[Start of section]
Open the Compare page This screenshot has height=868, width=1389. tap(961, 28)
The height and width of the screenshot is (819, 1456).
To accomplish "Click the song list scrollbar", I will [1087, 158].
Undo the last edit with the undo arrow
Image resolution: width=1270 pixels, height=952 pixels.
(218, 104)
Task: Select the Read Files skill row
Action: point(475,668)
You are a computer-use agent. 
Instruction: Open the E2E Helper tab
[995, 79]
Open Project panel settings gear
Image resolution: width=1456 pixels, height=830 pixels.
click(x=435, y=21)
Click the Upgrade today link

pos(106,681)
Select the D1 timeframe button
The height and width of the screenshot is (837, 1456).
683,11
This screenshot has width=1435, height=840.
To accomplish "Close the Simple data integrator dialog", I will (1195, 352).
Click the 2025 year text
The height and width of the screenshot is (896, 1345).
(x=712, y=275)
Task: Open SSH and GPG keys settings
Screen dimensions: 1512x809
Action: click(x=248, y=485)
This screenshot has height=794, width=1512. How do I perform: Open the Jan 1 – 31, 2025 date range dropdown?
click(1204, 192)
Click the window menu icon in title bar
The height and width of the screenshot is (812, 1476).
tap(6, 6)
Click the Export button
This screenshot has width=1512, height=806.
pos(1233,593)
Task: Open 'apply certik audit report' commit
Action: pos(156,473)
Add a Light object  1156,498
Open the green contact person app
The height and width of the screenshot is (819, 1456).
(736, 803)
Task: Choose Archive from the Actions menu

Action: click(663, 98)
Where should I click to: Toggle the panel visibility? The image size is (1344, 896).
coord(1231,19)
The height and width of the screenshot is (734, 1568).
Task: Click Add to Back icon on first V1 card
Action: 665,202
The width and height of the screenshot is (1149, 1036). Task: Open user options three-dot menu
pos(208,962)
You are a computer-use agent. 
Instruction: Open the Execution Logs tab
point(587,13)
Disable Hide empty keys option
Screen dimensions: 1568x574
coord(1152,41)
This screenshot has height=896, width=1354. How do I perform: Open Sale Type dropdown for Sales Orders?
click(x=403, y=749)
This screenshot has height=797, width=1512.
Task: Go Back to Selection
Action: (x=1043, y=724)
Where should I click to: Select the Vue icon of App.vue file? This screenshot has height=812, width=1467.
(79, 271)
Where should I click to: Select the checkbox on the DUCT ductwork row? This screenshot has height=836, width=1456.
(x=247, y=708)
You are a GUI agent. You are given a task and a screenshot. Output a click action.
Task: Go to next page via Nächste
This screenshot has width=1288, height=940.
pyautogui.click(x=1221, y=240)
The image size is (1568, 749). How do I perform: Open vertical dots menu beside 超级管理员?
[End of section]
Your reply should be one number: how many lines in the entries above contain the word "settings".

2